Increases in the minimum wage
A recent announcement by the government of Hungary raised the minimum wage by nearly 20% in the next election year. According to the ministry of innovation and technology, the increase will allow employers to improve employee wages by using the savings from the tax cuts. In addition, the minimum wage will now be higher than it was last year, with a guaranteed hourly wage of HUF 1,259 per hour. Nevertheless, this increase will not be enough to offset regional differences.
Besides the minimum wage, other aspects of the payment have been changed. The minimum wage is now linked to childcare fees and is worth 70 percent of the former income of the parent. Starting in January, this figure will be HUF 234,360. The increase is intended to help parents pay for childcare expenses, as well as grandparents who have children. In addition, the Treasury pays unemployment benefits for people unable to work. This doesn’t affect payroll costs.
The minimum wage in Hungary is currently 7% higher than the national average, but some experts point to the historical increase as an appropriate response to the high costs of living. The country’s inflation rate is forecasted to be at or below 5% in 2021, making it one of the highest in Europe. As a result, the minimum wage in Hungary is likely to rise in the coming years. Although this is a significant increase, it may not be enough to bring the country out of its current state of economic decline.
In addition to the minimum wage, the government also extends a local business tax ceiling of 1% for qualifying small and medium-sized enterprises in the future. The threshold is HUF 4 billion, or about eleven million. This tax ceiling is beneficial for many small and medium-sized companies and has helped to reduce the costs of running a business. The government hopes to achieve these goals by providing a level playing field for these businesses.

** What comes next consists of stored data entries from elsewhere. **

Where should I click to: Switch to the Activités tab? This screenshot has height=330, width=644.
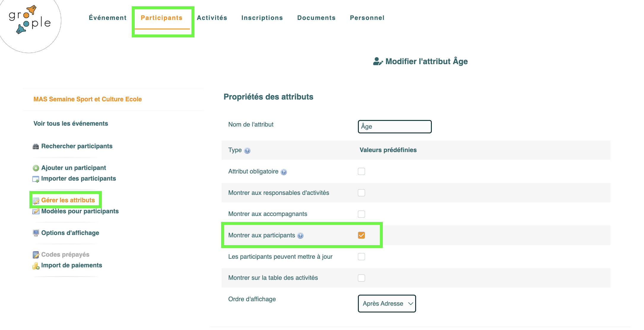[x=212, y=18]
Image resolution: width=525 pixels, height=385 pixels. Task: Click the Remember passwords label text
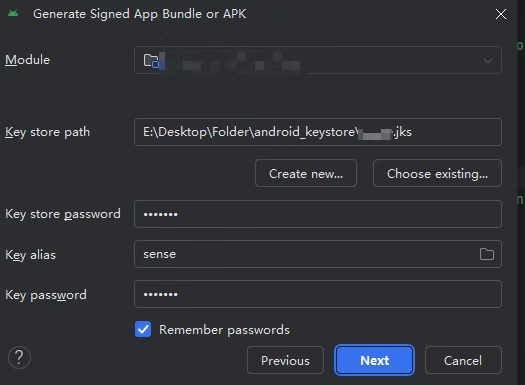(224, 330)
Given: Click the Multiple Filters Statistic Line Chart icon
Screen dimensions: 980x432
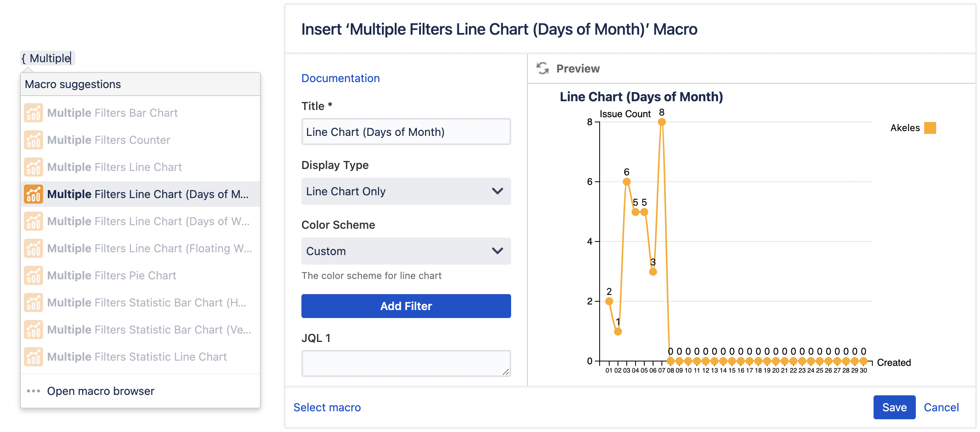Looking at the screenshot, I should point(33,357).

Although these studies indicate that increasing the minimum wage in Hungary improves employment prospects, they do not necessarily increase the unemployment rate. The increase is unlikely to increase unemployment in Hungary, but it may improve the welfare of the unemployed and help them to obtain better jobs. As the minimum wage in Hungary is already higher than the national average, it will benefit employers and employees alike. The minimum wage also promotes economic growth. But the effect is ambiguous in terms of how the increase affects employment and unemployment.

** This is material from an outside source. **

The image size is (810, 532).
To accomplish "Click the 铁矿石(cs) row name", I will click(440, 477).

In addition to increasing salaries, raising the minimum wage will also increase the purchasing power of the average worker. This will have a knock-on effect on companies, which have to recalculate their budgets and margins in order to make the changes work. As a result, wages will rise faster than salaries, which will lead to an inflationary spiral. It’s therefore critical for business owners to plan carefully when planning their budgets and margins for the next year.